Each of these poses can be modified to be either more or less intense, so choose the best variation for you. As always, listen to your body and keep in mind these tips for safe stretching:

  • Repeat the stretch on both sides. Don’t give up on one side when it can’t quite do what the other can. Symmetry makes for good alignment!
  • Breathe. It seems obvious, but it’s a natural tendency to hold your breath during a deep stretch. Taking deep breaths sends oxygen through your blood and to your muscles, which both feels great and helps your stretch.
  • Move slowly in and out of stretches, and never force yourself past the point of pain. Protect your instrument!

Drop-Second Plié

Stand in a wide second position, turning out only as much as your hips will allow. Hold onto a barre, table, chair, etc. for support as you bend into a deep grand plié. This stretch will be wider and lower than a proper grand plié, and you’ll want the weight of your pelvis to drop between your heels. Be careful of over-rotation — always keep the arches lifted, with all five toes rooted into the floor.

If you feel stable enough to balance in this position, try lifting your hands off the barre and placing them at your chest, palms together. Place your elbows at the insides of your knees and push your hands downward to push the knees back and open. Remember to breathe! To recover, gently take your elbows away from your knees, place your hands back on the barre, and use your glutes to rise and straighten your knees.

DROP 2nd

Pivot Lunge

Begin in a regular lunge: on one knee with one foot flat on the floor in front of you. You want your pelvis as low as possible here, so slide your back knee away from you to get closer to the ground. Make sure your legs are parallel with your toes pointing straight forward.


Lift the toes of the front foot and turn them outward. Bring your hands to the floor on the inside of the front leg, and again, get as close to the floor as possible (after tons of practice, I can almost rest on my elbows). Rest here for about 10-15 seconds, or a few deep breaths, and repeat. For an even deeper stretch, you can try pushing your knee outward with your hand and opening your chest toward the ceiling.

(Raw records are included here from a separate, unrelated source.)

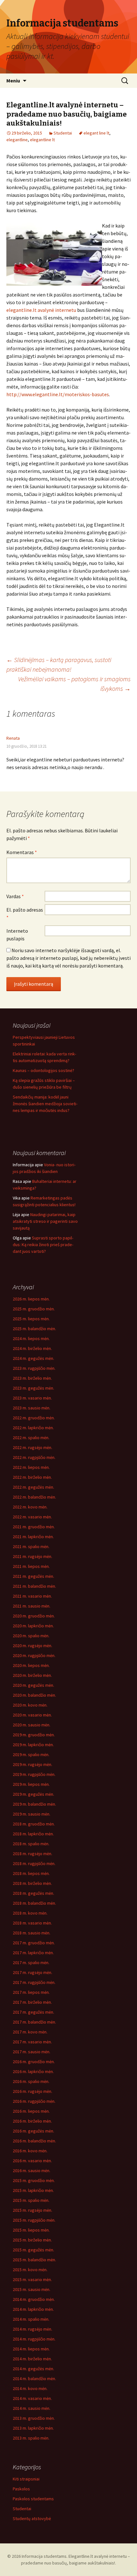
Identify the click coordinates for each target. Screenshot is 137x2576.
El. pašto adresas (24, 913)
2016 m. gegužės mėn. (33, 2131)
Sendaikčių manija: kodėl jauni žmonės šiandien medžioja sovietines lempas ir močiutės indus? (45, 1103)
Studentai (63, 133)
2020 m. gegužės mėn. (33, 1685)
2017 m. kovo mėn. (30, 2032)
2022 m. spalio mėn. (31, 1437)
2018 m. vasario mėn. (32, 1923)
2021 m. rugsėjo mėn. (32, 1556)
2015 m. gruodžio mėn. (34, 2180)
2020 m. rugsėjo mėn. (32, 1645)
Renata (13, 738)
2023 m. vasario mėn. (32, 1398)
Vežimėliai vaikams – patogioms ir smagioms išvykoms (74, 683)
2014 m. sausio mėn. (31, 2408)
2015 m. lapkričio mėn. (33, 2190)
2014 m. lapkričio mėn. (33, 2309)
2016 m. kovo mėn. (30, 2151)
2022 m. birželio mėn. (32, 1477)
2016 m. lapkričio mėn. (33, 2071)
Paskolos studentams (33, 2499)
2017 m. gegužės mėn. (33, 2012)
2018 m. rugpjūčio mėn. (34, 1863)
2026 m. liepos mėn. (31, 1299)
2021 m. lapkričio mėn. (33, 1536)
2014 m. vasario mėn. (32, 2398)
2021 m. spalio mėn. (31, 1546)
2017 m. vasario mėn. (32, 2042)
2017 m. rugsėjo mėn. (32, 1972)
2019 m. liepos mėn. (31, 1784)
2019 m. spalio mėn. (31, 1754)
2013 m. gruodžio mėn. (34, 2418)
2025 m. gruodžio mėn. (34, 1309)
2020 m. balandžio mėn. (34, 1695)
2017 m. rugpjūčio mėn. (34, 1982)
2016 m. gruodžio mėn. (34, 2061)
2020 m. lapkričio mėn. (33, 1626)
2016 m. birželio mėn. (32, 2121)
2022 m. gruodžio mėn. (34, 1418)
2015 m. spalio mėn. (31, 2200)
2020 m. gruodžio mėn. (34, 1616)
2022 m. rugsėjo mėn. (32, 1447)
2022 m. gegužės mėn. (33, 1487)
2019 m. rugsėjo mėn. (32, 1764)
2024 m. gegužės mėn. (33, 1358)
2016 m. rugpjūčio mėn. (34, 2101)
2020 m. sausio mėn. (31, 1725)
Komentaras (21, 852)
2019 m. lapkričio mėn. (33, 1744)
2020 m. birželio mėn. (32, 1675)
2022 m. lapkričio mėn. (33, 1428)
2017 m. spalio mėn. (31, 1962)
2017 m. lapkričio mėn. (33, 1952)
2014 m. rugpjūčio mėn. (34, 2339)
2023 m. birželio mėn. (32, 1378)
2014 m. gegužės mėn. (33, 2369)
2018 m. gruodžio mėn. (34, 1824)
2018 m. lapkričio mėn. (33, 1834)
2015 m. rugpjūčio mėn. (34, 2220)
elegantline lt (42, 140)
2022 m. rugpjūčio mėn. (34, 1457)
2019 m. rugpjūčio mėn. (34, 1774)
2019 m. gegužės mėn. (33, 1794)
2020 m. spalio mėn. (31, 1636)
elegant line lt (96, 133)
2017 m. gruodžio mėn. (34, 1943)
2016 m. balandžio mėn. (34, 2141)
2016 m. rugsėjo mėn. (32, 2091)
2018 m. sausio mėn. (31, 1933)
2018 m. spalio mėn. (31, 1844)
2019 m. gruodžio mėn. (34, 1735)
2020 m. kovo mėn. (30, 1705)
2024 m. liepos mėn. (31, 1338)
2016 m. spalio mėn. (31, 2081)
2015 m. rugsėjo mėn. (32, 2210)
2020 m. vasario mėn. (32, 1715)
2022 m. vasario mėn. (32, 1517)
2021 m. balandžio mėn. (34, 1586)
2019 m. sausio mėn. (31, 1814)
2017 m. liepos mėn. (31, 1992)
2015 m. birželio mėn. (32, 2240)
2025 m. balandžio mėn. (34, 1328)
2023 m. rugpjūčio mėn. (34, 1368)
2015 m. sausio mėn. (31, 2289)
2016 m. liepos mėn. (31, 2111)
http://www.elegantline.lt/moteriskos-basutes (57, 394)
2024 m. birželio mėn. (32, 1348)
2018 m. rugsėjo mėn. (32, 1853)
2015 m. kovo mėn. (30, 2269)
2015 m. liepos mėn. (31, 2230)
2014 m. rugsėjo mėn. (32, 2329)
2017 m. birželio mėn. (32, 2002)
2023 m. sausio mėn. (31, 1408)
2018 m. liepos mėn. (31, 1873)
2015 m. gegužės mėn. (33, 2250)
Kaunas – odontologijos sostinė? (43, 1070)
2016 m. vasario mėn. (32, 2160)
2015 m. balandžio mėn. (34, 2260)
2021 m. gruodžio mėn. (34, 1527)
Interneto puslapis (17, 935)
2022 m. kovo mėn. (30, 1507)
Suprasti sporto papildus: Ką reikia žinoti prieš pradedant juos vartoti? (43, 1244)
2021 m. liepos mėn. (31, 1566)
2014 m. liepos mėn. (31, 2349)
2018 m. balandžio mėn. (34, 1903)
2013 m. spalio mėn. (31, 2438)
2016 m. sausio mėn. (31, 2170)
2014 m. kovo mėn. (30, 2388)
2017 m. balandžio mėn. (34, 2022)
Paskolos (21, 2489)
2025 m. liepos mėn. (31, 1319)
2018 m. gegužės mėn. (33, 1893)
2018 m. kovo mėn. (30, 1913)
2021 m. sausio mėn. (31, 1606)
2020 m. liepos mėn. (31, 1665)
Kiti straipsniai (26, 2479)
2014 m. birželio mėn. (32, 2359)
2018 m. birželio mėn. (32, 1883)
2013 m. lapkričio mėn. (33, 2428)
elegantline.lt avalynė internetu (41, 310)
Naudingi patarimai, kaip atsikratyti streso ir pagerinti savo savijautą (45, 1221)
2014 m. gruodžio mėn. (34, 2299)
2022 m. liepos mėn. (31, 1467)
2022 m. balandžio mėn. (34, 1497)
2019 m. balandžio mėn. (34, 1804)
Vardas (15, 896)
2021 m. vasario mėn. (32, 1596)
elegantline (17, 140)
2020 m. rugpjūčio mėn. (34, 1655)
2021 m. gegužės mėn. (33, 1576)
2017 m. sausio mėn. (31, 2052)
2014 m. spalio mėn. (31, 2319)
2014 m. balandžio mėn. (34, 2378)
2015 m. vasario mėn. (32, 2279)
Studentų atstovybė (32, 2518)
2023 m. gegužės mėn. (33, 1388)
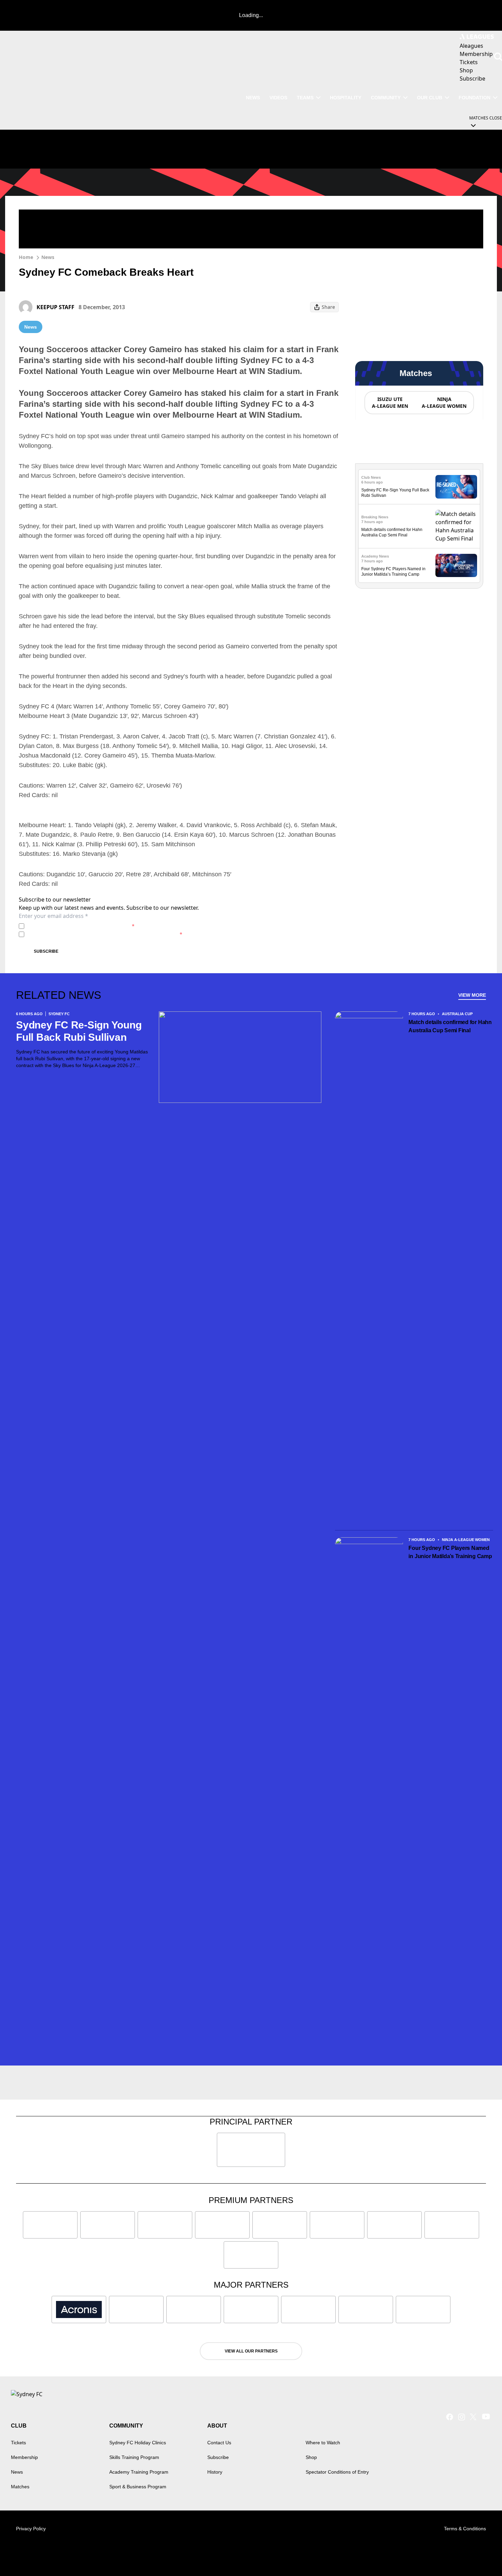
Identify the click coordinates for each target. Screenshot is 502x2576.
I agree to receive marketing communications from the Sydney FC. (104, 934)
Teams (305, 97)
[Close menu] (481, 2555)
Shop (311, 2457)
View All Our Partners (251, 2351)
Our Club (429, 97)
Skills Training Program (134, 2457)
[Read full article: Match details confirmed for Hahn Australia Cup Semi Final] (456, 526)
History (214, 2472)
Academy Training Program (138, 2472)
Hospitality (345, 97)
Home (26, 257)
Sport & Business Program (137, 2486)
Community (386, 97)
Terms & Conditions (465, 2528)
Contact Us (219, 2442)
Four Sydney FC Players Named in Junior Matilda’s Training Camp (450, 1552)
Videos (278, 97)
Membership (24, 2457)
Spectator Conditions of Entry (337, 2472)
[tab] (389, 402)
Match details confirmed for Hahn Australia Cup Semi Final (449, 1026)
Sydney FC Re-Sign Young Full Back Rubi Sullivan (78, 1031)
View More (472, 995)
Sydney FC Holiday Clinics (137, 2442)
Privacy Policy (74, 926)
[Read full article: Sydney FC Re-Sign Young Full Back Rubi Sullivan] (456, 487)
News (253, 97)
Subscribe (46, 951)
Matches (20, 2486)
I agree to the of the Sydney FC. (81, 926)
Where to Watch (323, 2442)
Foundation (474, 97)
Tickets (18, 2442)
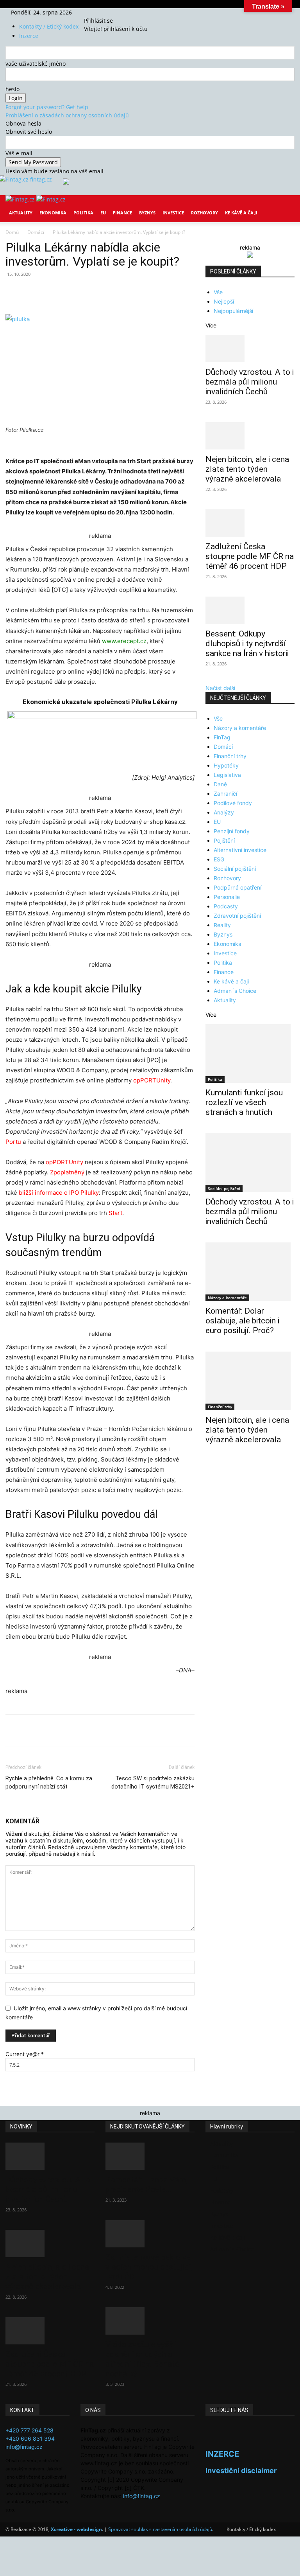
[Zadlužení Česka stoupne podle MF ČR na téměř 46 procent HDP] (250, 523)
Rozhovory (204, 213)
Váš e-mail (18, 153)
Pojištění (224, 840)
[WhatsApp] (114, 292)
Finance (122, 213)
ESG (219, 859)
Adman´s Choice (235, 990)
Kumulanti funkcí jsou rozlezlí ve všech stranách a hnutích (244, 1102)
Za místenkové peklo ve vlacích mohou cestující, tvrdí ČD (149, 2266)
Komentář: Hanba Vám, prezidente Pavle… (146, 2184)
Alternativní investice (240, 850)
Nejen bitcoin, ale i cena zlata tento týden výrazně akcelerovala (247, 469)
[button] (285, 206)
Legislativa (227, 774)
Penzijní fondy (232, 831)
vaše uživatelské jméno (35, 63)
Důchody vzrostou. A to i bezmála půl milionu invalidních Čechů (249, 381)
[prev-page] (207, 1464)
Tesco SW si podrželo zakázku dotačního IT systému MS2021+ (153, 1782)
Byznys (147, 213)
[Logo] (20, 199)
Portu (13, 1141)
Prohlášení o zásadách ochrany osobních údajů (67, 115)
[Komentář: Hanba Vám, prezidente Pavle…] (150, 2156)
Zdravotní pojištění (237, 915)
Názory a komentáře (240, 727)
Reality (222, 925)
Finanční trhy (230, 756)
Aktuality (20, 213)
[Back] (113, 12)
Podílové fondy (233, 803)
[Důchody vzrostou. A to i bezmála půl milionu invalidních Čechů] (250, 348)
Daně (220, 784)
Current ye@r (24, 2054)
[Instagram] (98, 12)
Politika (83, 213)
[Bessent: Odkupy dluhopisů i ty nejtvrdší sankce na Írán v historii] (250, 610)
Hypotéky (226, 765)
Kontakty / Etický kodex (49, 26)
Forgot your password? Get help (46, 107)
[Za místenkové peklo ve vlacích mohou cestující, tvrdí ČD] (150, 2233)
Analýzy (224, 812)
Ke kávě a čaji (241, 213)
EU (103, 213)
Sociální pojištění (235, 868)
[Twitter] (103, 12)
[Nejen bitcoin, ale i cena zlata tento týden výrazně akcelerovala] (250, 435)
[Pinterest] (96, 292)
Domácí (35, 232)
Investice (173, 213)
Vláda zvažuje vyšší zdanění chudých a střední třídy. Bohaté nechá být (142, 2359)
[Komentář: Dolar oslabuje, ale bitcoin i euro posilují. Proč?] (250, 1271)
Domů (12, 232)
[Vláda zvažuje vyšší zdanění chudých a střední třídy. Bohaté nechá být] (150, 2321)
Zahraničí (225, 793)
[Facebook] (92, 12)
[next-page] (212, 1464)
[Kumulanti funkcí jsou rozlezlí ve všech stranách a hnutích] (250, 1053)
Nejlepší (224, 301)
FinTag (222, 737)
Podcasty (226, 906)
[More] (150, 292)
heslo (12, 89)
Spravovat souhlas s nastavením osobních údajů (160, 2529)
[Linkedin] (132, 292)
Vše (218, 292)
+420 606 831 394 (30, 2438)
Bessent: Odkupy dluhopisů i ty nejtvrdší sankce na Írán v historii (247, 643)
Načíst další (220, 688)
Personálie (227, 896)
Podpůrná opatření (237, 887)
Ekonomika (52, 213)
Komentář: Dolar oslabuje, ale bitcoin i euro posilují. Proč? (242, 1320)
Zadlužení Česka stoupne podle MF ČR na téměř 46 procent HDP (249, 556)
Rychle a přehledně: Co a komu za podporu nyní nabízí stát (48, 1782)
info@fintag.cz (24, 2446)
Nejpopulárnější (233, 310)
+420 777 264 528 (29, 2430)
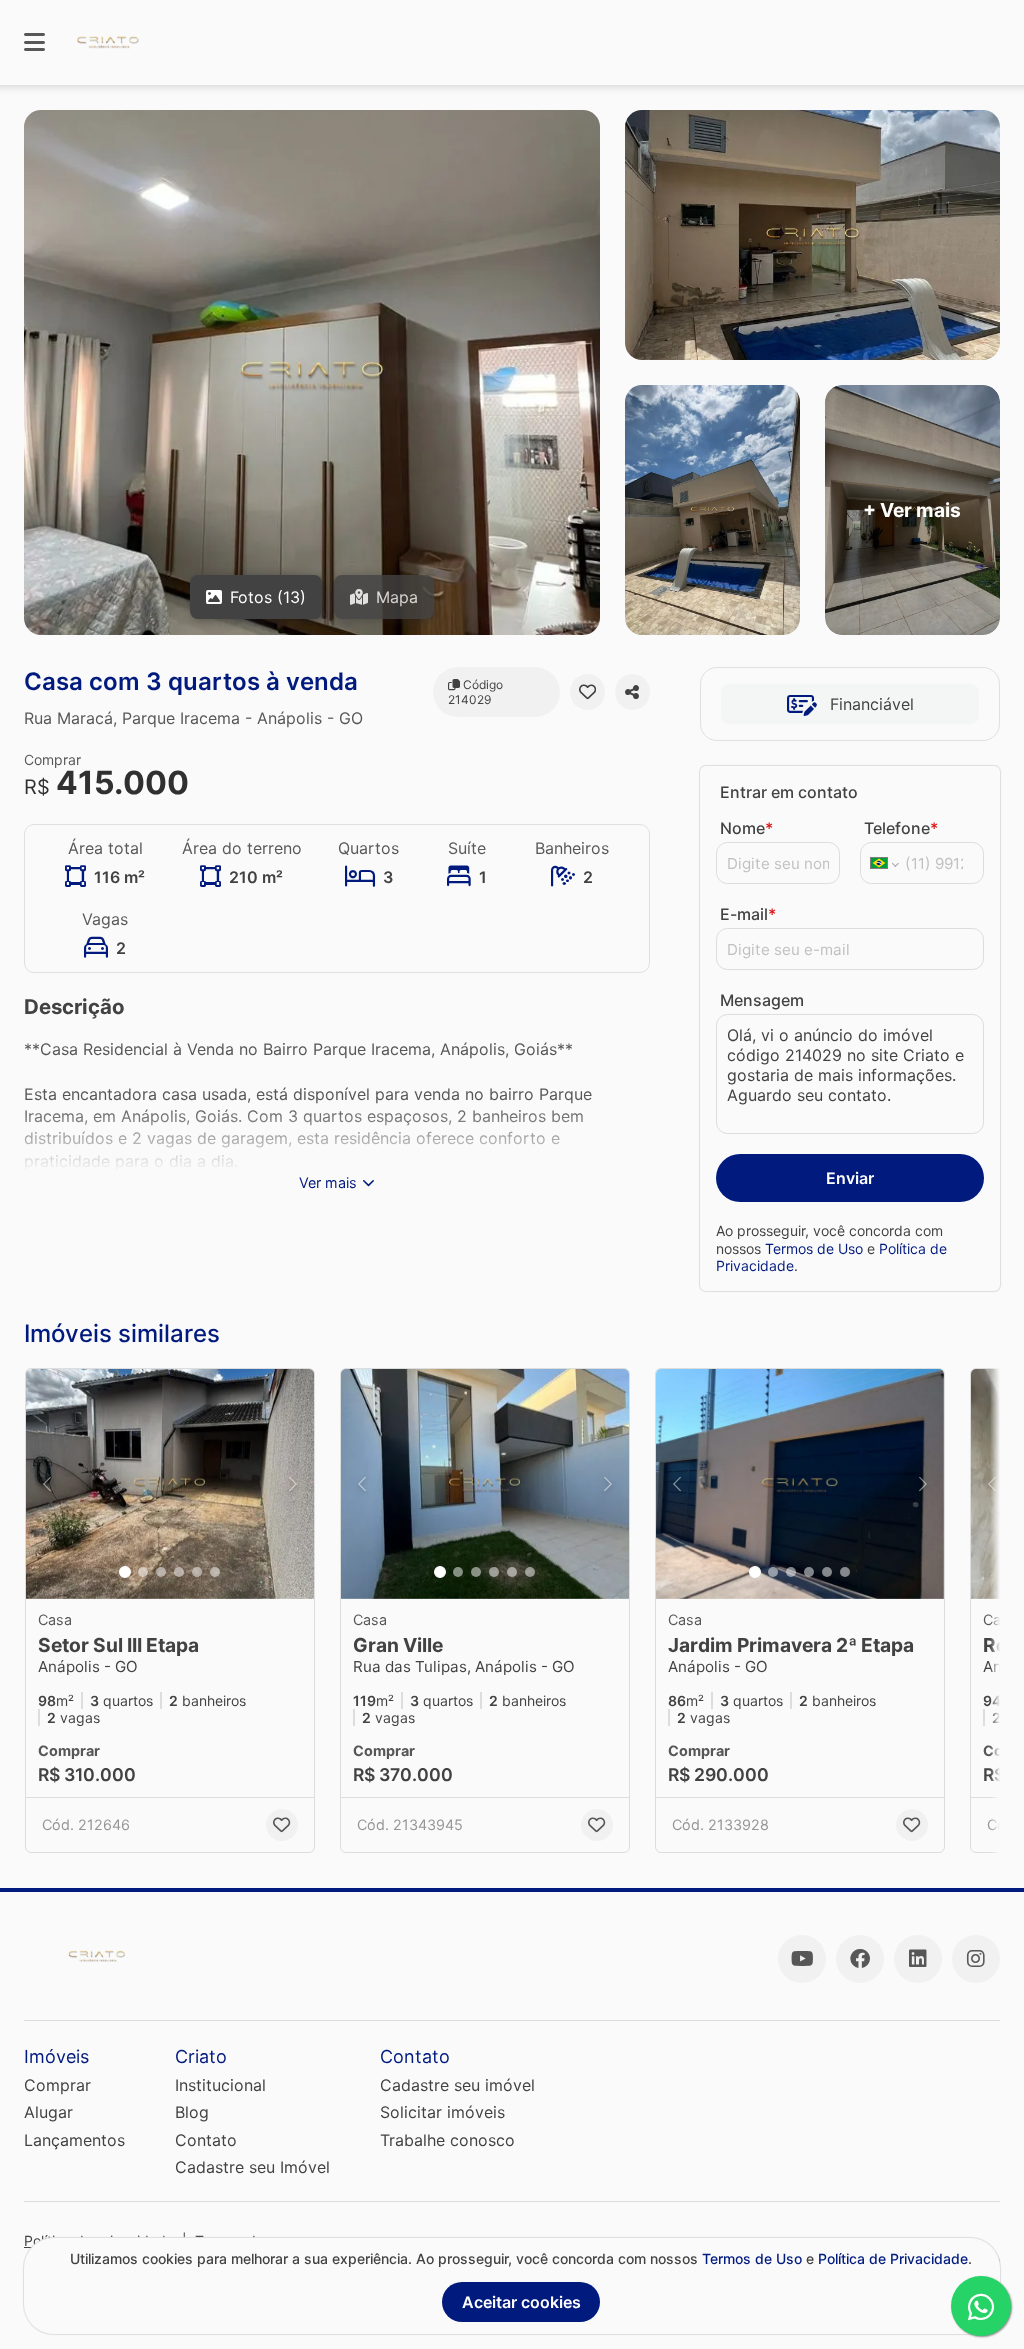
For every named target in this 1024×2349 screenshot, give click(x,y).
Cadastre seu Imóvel (252, 2167)
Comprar (57, 2085)
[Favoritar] (587, 692)
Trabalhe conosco (447, 2140)
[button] (170, 1484)
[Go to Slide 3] (161, 1572)
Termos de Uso (814, 1248)
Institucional (220, 2085)
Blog (192, 2112)
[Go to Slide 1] (125, 1572)
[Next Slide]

On all fours, extend one leg behind you. Bring the foot of the other leg forward, keeping the knee on the floor and turning out from the hip. Slowly push backward from your hands to move your weight over the bent leg. You want your hips to sit on the floor behind your foot, with your back leg straight. If you’re not quite there yet, use a yoga block, a pillow, or even just your hands to hold your pelvis off the floor. This will give you a more gentle stretch so as to avoid injury to your back and knees. Remember to be patient with your body — force and speed don’t work with flexibility!


If you feel comfortable in this position and want to add a quad/hip flexor stretch, try this more advanced variation. You can hold the leg from over your head, or from behind and under your shoulders. Keep breathing!